Academic production before internet
Today, science is produced by the following basic infrastructure. This simplistic picture depicts how humans in a lab interact with the nodes making up the infrastructure. Humans basically use computational resources to analyze data by writing code. The input to these nodes overall is extremely sparse. That is we generally do not have other peoples' data available, we generally cook our own code specifically for our own data, we generally use our own computational resources.
|Unit infrastructure for scientific production|
This unit is the fundament for academia. Research is carried out by the same infrastructure that is simply replicated across geographies and time. Of course, there could be labs collaborating with each other, of course we could be using an external grid engine to run our tasks, of course we might download a toolbox to run analyses. These are all connections that are not shown in this picture.

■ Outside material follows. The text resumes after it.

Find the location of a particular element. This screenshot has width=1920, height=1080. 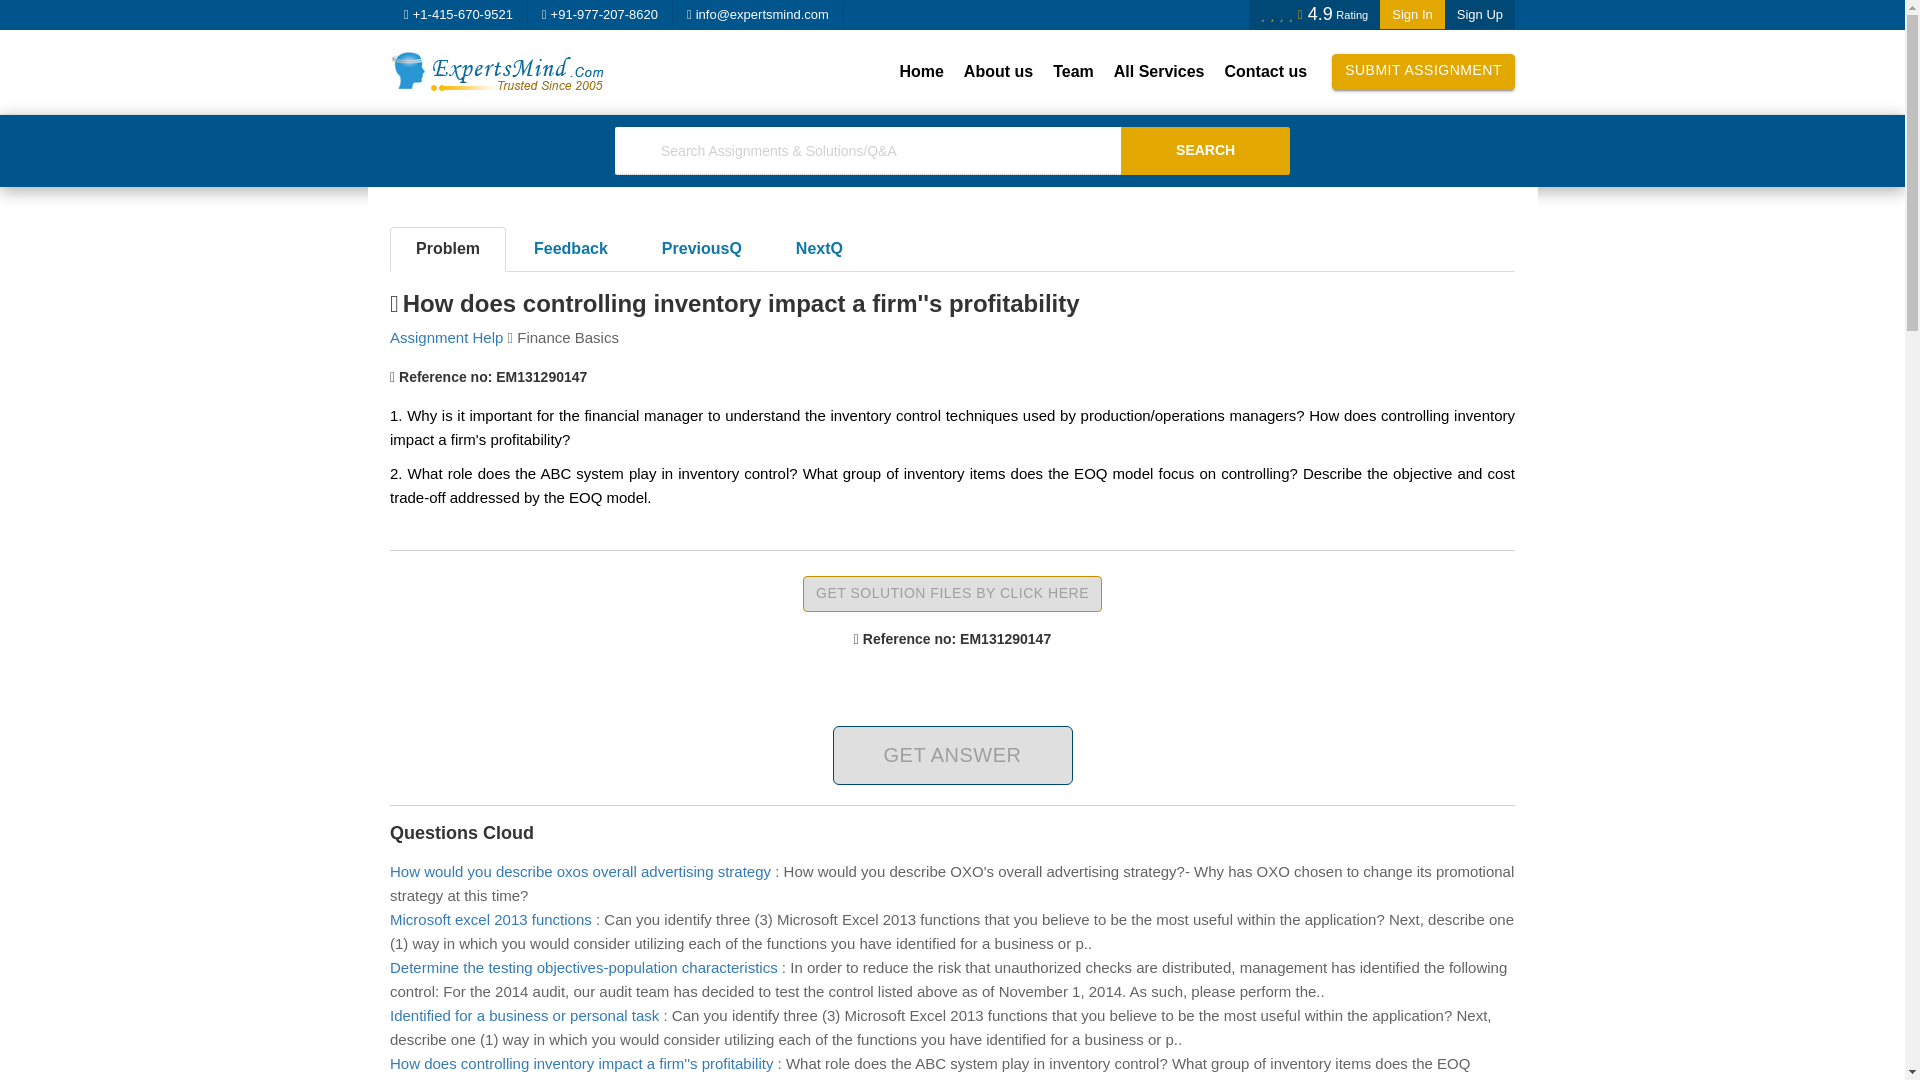

About us is located at coordinates (998, 72).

But the emphasis here is that we spent most of our time to reinvent the wheel by
-writing the same piece of code that many people had done it in the past,
-collecting yet a new dataset instead of generating a new hypothesis compatible with available datasets,
-buying large computers that could be used by other people
-hiring system administrators that are doing exactly the same work as in another lab
the list is long...
Each lab in this culture becomes a specialized idiosyncratic creature with its own way of doing things. Politically this implies committing in long-term fixed-costs to maintain an academic infrastructure that is short-sighted and benefits mainly to the labs short-term agenda. Academia mainly benefits from the contributions of labs in the form of publications, which is considered as the unique currency in academic reward system. What is the impact of this system on the society? In the light of current replication crises in science, it is hard to be optimistic.

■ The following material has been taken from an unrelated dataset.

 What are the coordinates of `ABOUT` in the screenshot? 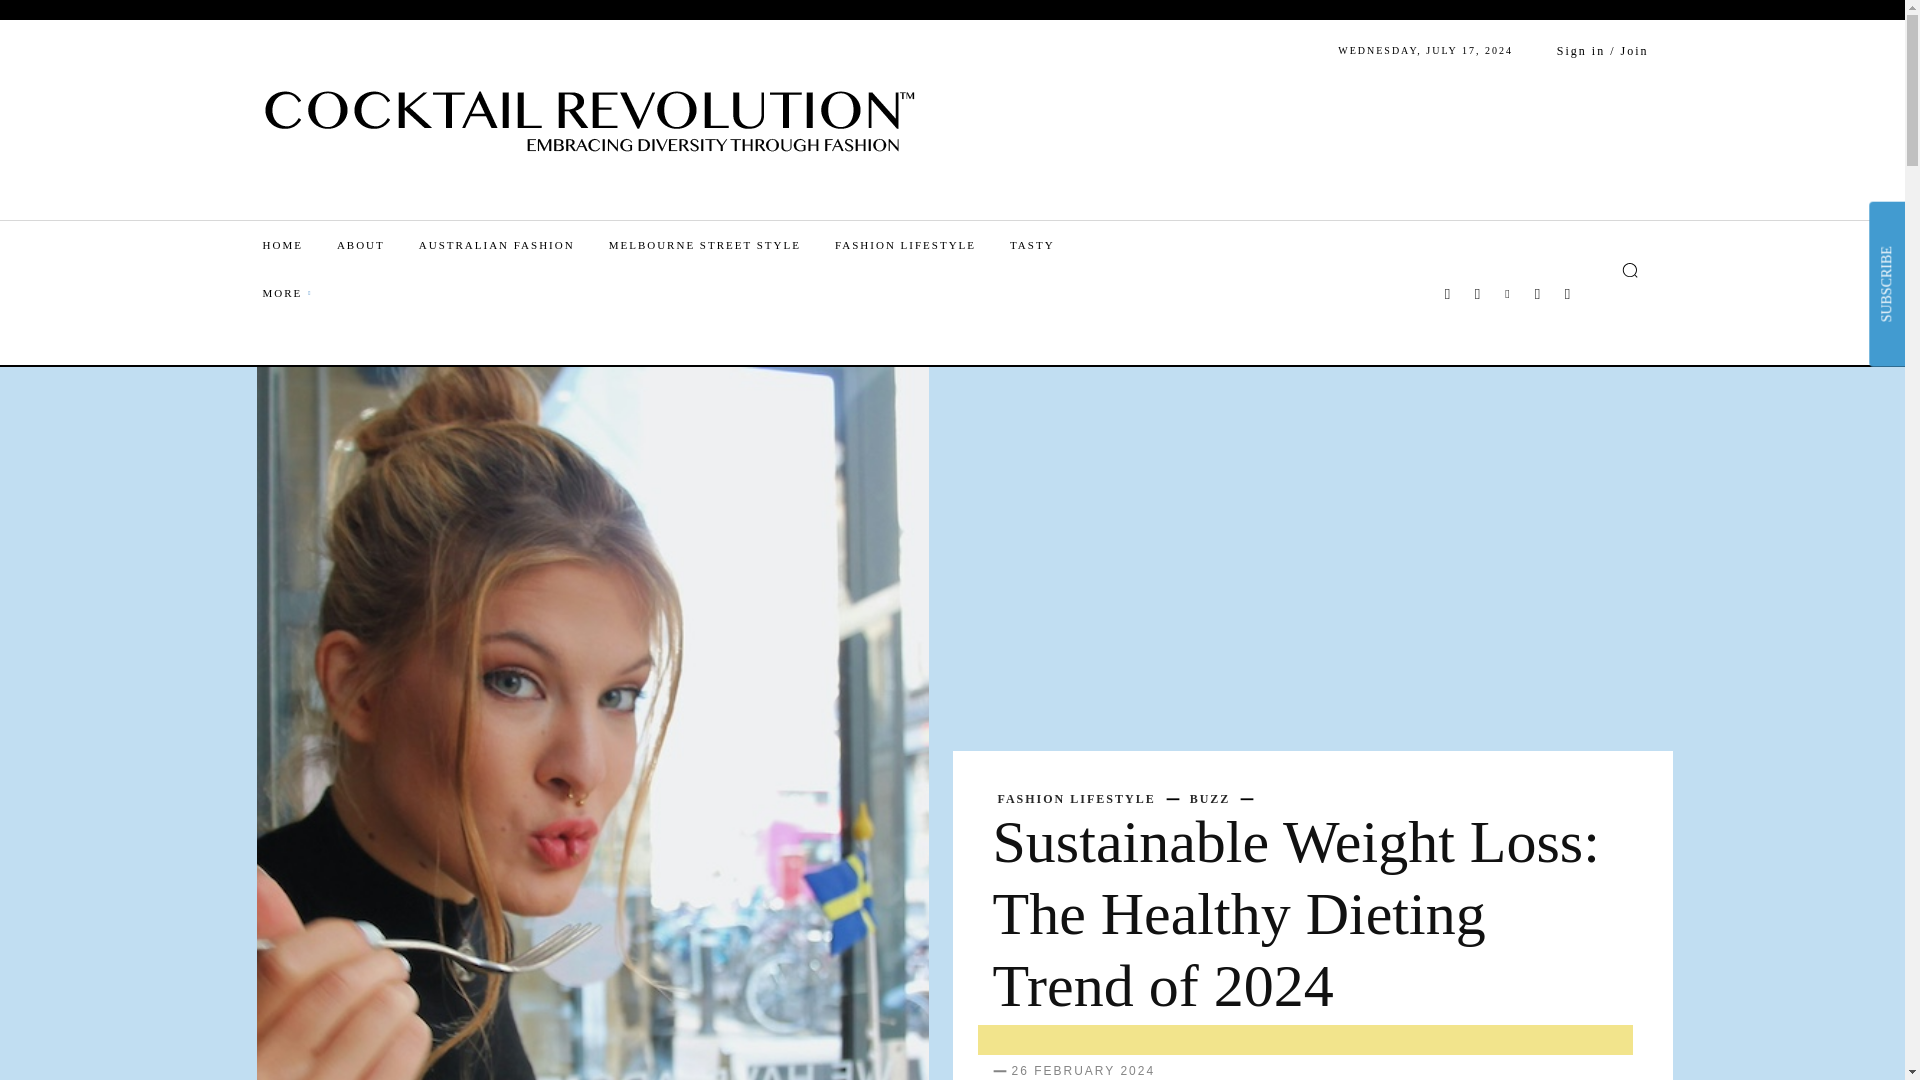 It's located at (378, 244).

|Infrastructure for academic work. Culture of mine.|
This type of infrastructure organization has mainly historical reasons. This model is archaic, and has been a good model for the pre-internet era where people and systems were connected sparsely with each other, where it made sense to travel to a conference and meet other people.
A new way of doing science at the age of cloud-based systems
We have to rethink about how to place boxes shown in the previous pictures, how to set novel incentive mechanisms, and how to organize the work flow across scientists and nodes. Let's talk about this simple picture.
|A novel infrastructure for academic work. Culture of sharing.|
Outsourcing the storage and compute resources to a cloud service (e.g. AWS, GDC or some supranational public cloud service yet to be put in place) are for the benefit of the society in terms of reducing overall costs.
However the main point here is not about outsourcing storage and compute resources. The real reason for this move is for making datasets accessible to other scientists. And in the long-term this actually means making data to be publicly available to all citizens.
The only thing that is specific to a given lab is the data that is collected there. That's what labs should do: collect data. Most importantly data must to be stored according to strict standardization. That is to each data set, a map has to be associated, that will help people on how to navigate this data set. Furthermore, every dataset should be stored with a minimal code that ensure basic access to data. Also, most often datasets spans multiple modalities. For example, my fMRI datasets are typically bundled together with pupil recordings and heart-beat recordings. We therefore need not only a standardization for storage of specific kind of datasets, but we also need a way to create dataset-bundles that represents an experiment in a flexible manner. A principled way to bundle standardized datasets. Let's call this step 1.
The other thing that labs do is to write code to process their data. To my opinion this is where the biggest challenge is located, namely on finding a system where people can collaborate and create something together. Assuming that the step 1 is solved, the code that is written will also be publicly available. Therefore, code that is written will be directly connected to a dataset type.
For example, if I am trying to detect peaks in a more or less periodical physiological recording, I will not start looking for literature, find someone's algorithm, implement my version of it. I will simply search for code that is compatible with this type of data, browse among alternative codes, read comments to figure out strengths and weaknesses, consider ratings and incorporate that code to my pipeline.
Basically putting up an analysis will be about creating a pipeline using previously coded nodes or coding new nodes when the analysis has not been previously carried out. When something doesn't work as expected, code needs to be improved via collaboration. Writing good quality code will be one great novel incentive for scientists.
Another challenge is to find a way how to fund this novel system. This is certainly beyond the capacity of a single start-up. This is also beyond the scope of a single lab or institute. I also don't think today's national states are visionary enough to take such moves. To my opinion this could only be established by some tech giants who have the know-how required to solve all these problems.